久しぶりに飯塚病院の整形外科を受診した。
この暑い中、些か億劫な思いではあったが、予約日だから行かないと改めて予約し直さなければならない。そんなことで重い腰を上げて出かけた。
猛暑というのに、病院は相変わらず沢山の人で溢れている。昔の姿を知っている私には、いつものことながらその変貌に感慨無量の思いがする。

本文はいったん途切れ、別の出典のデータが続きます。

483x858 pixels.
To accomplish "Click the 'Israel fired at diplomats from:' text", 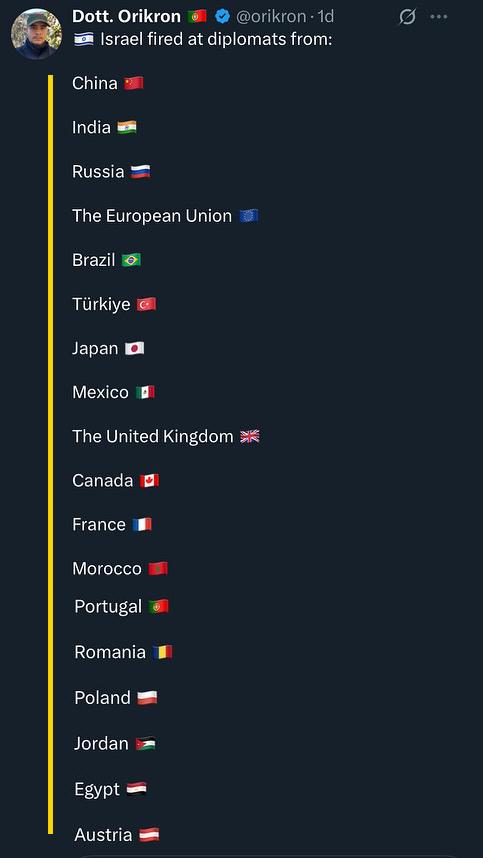I will (x=216, y=40).
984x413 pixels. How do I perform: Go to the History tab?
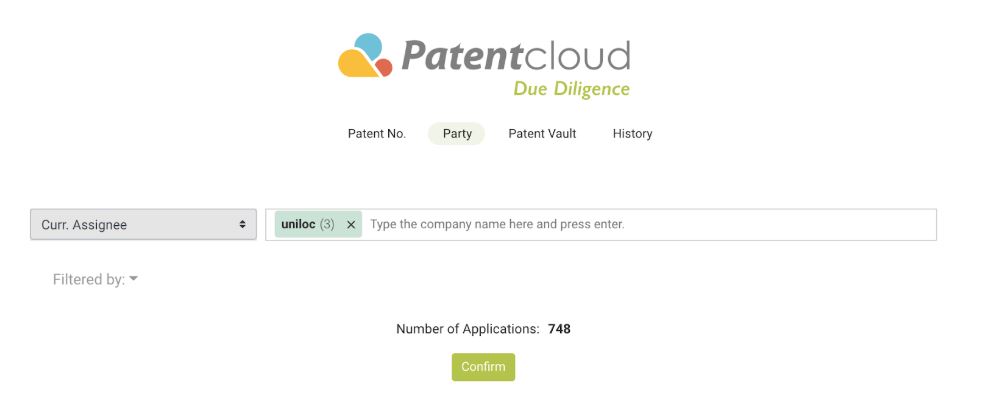click(x=632, y=134)
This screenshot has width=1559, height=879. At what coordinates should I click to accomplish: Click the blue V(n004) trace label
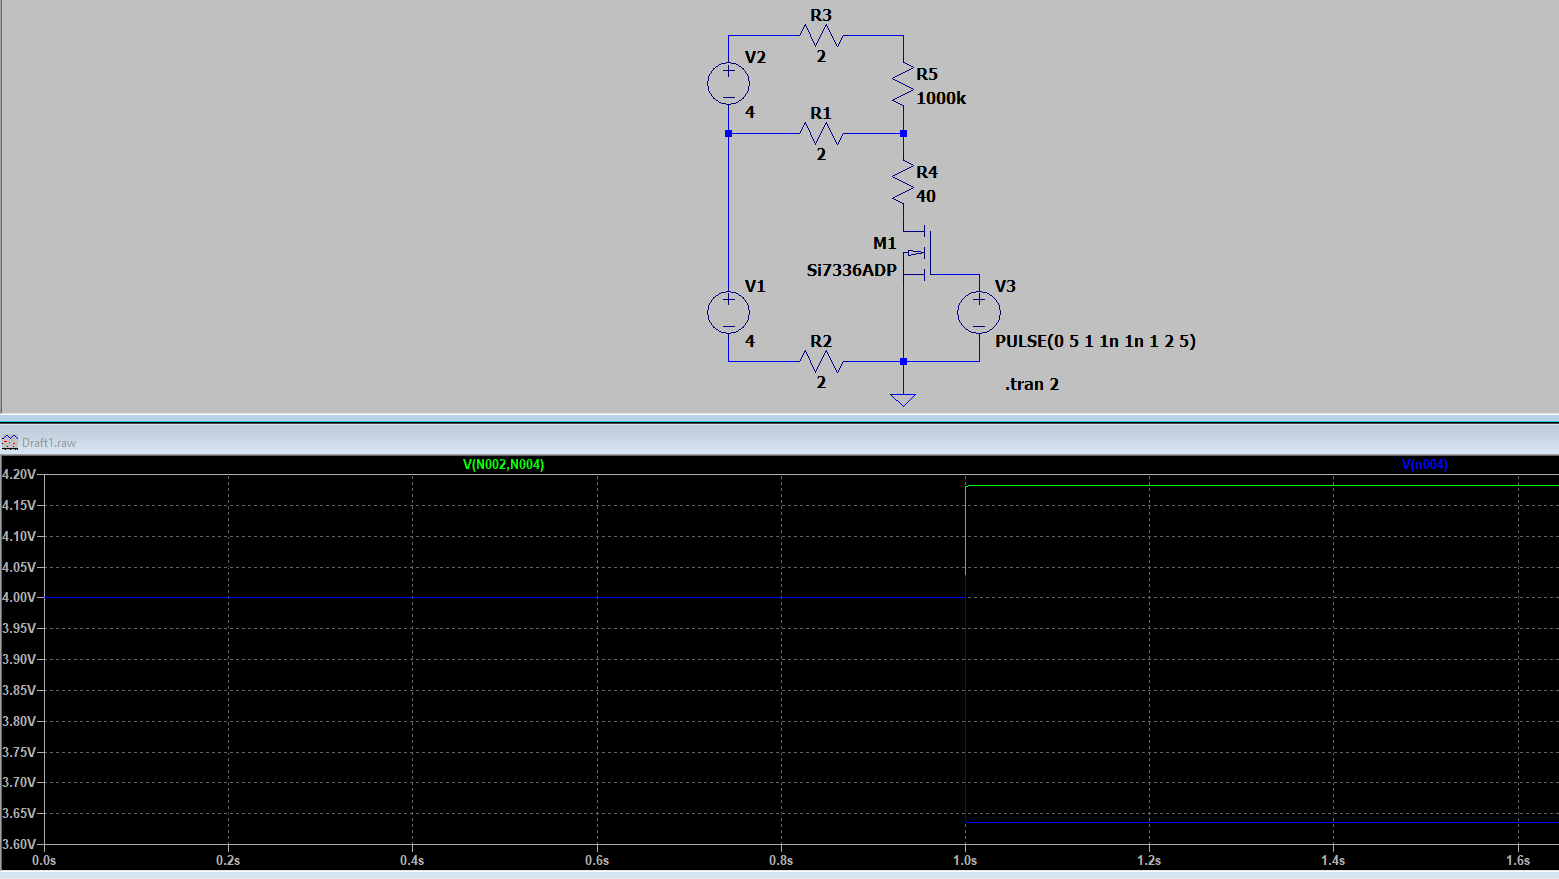click(1424, 465)
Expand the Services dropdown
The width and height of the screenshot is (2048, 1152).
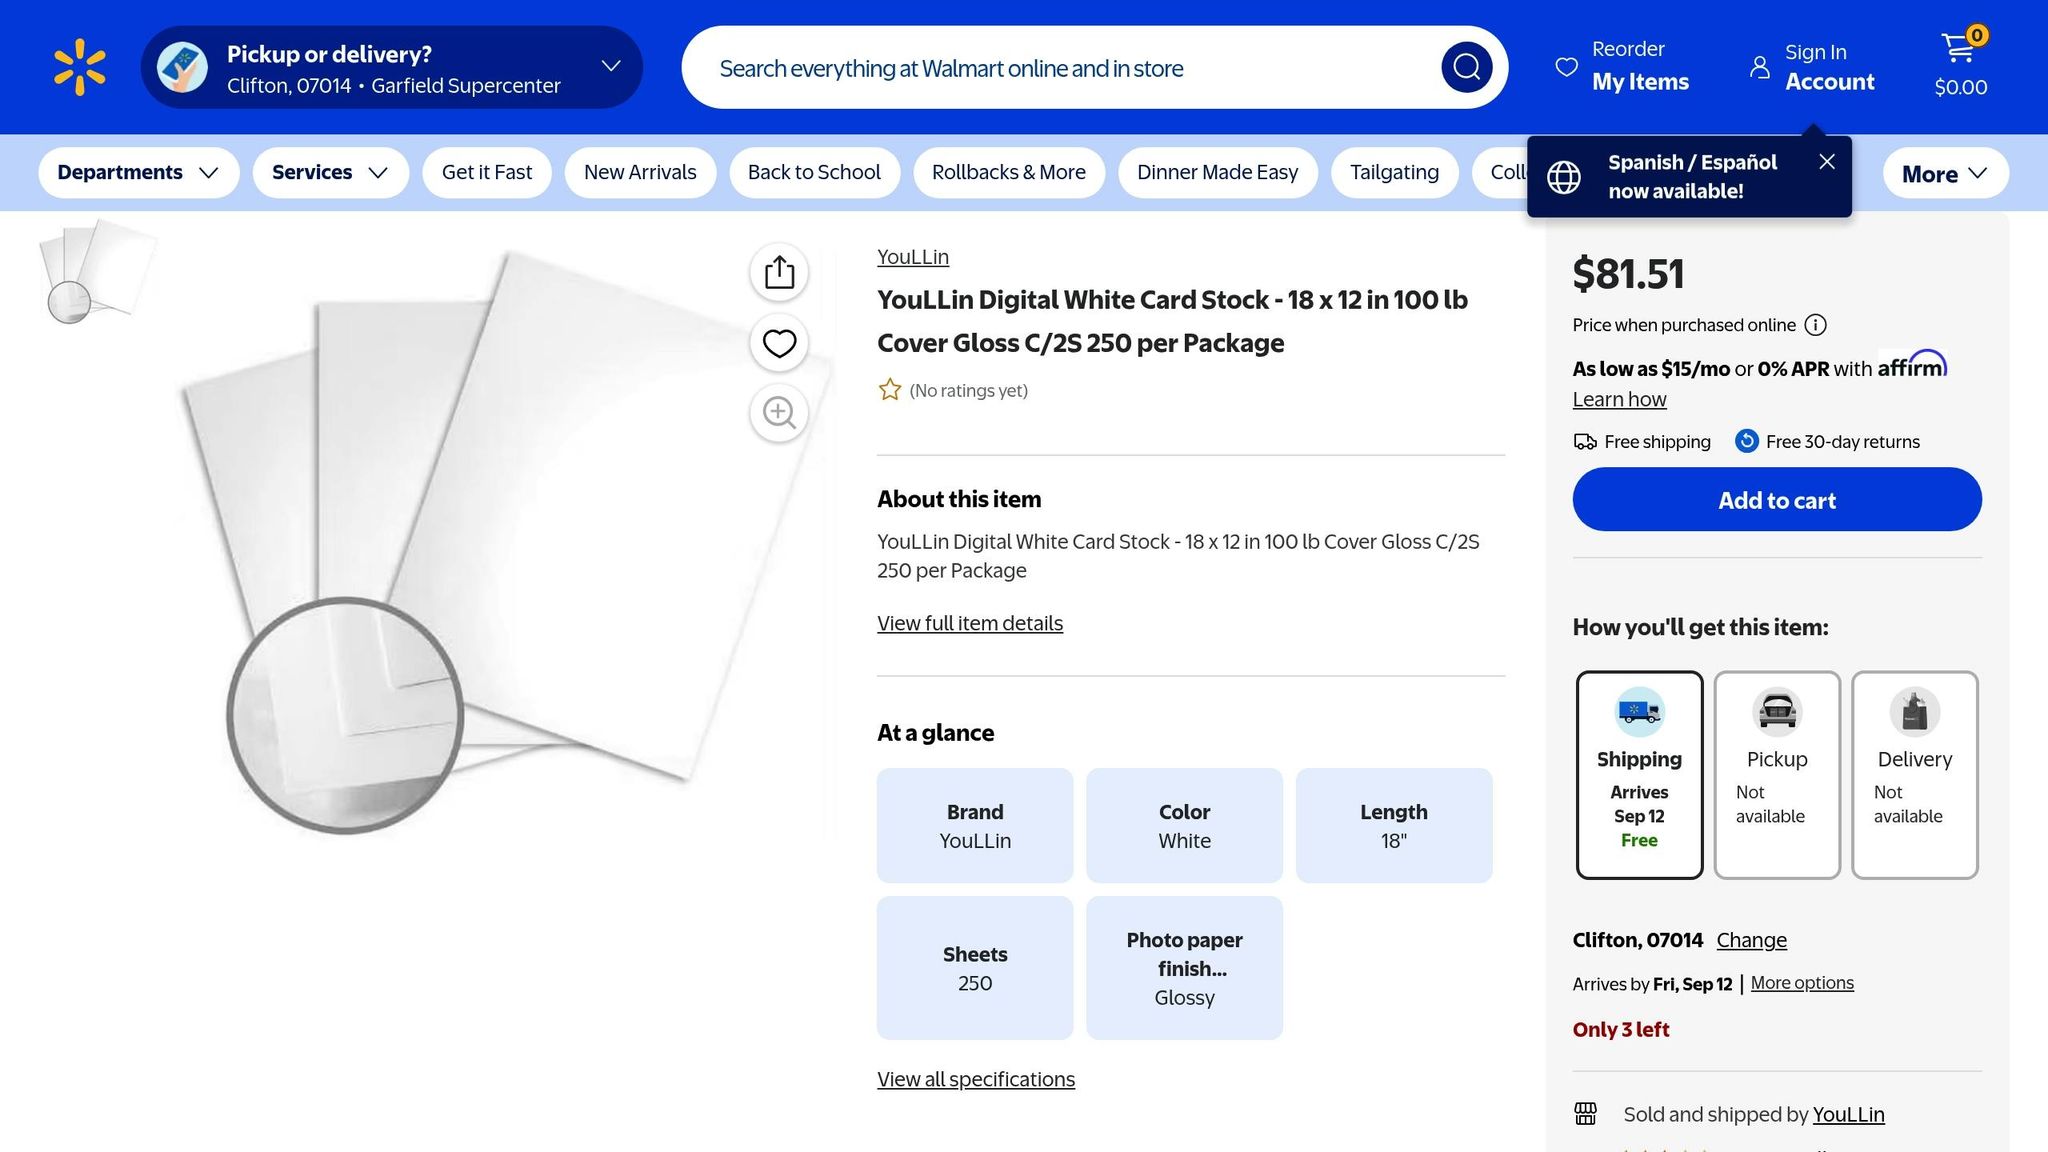(330, 172)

飯塚病院は(株)麻生商店の初代社長麻生太吉氏が、地元飯塚への社会貢献のために設立したものと聞いているが、私が麻生産業(株)に勤務していた頃は、一般の患者も受け入れてはいたものの、会社の付属病院に過ぎなかった。
所が、エネルギー革命で炭坑がすべて閉山し、セメント部門はフランスのラファージュ社との合弁会社となった今日、病院は(株)麻生の主力事業となっている。
近年は麻生泰会長、巌社長の指導の下、近代的総合病院として大きく発展、すっかり面目を一新している。
私の受診する整形外科だけで、当日常勤医師の名前が七人も掲げられている。全国各地の病院の中には、勤務医の確保が出来ず、やむなく閉院するところもあると言われているが、そうした地域の病院から見れば、まことに羨ましいに違いない。
今の飯塚病院は二〇〇名を超える常勤医師をはじめ、看護師、薬剤師、レントゲン技師、衛生検査技師、事務員、雑役夫など従業員二千人に及ぶ大所帯であるという。
1000床を超える入院患者に外来患者を合わせると、昼間の人口はどの位になるのだろう。五千人を超える地方の町村に相当する規模ではあるまいか。
今年初めに新館建設が竣工し、以前は暗い廊下に診察を末患者が溢れていたが、今ではすっかり明るく広々とした廊下に外来患者のための椅子が設けられている。部屋数も多く、たまに訪れる私など、ややもすれば迷子になりそうで、しばしば院内の案内係の手を煩わせる有り様である。
昭和三十年代、会社が斜陽の炭坑を抱え、経営状態の思わしくない時代、事務長をされていた今川滋さんは、医師確保のため、九大医学部や熊本医大、長崎医大などに出向いて懇願して廻るなど、ずいぶんと苦労されていた。
当時私は、全職員給与を管理する人事担当者として、医師の給与改善を要求する今川さんとは、ずいぶん激しく渡り合ったことである。
今川さんは私が吉隈炭坑の駆け出し労務係の時、既に吉隈炭坑の副長をされていた大先輩である。仕事の上のこととは言いながら、その今川さんに対して失礼な言辞を弄したこともあり、その後の酒席で陳謝したことがあったが、その時
「お互い仕事のことではカーッとなるものよ。気にするな気にするな」と言われ、今川さんの人柄に改めで感動したことが思い出される。
その今川さんは平成五年に亡くなられたが、こんな立派な病院を見られたら何と言われる事だろう。
薬局の前の椅子に腰掛けて薬を待つ間、昔のことなど考えていたら、名前を呼ばれたのも分からなかった。
「昔はえらく勇ましかった貴公も、とうとう惚けが始まったか。年は仕方がないものよのう。そろそろこっちに来たらどうだ。」
今川さんのそんな声が聞こえて来る。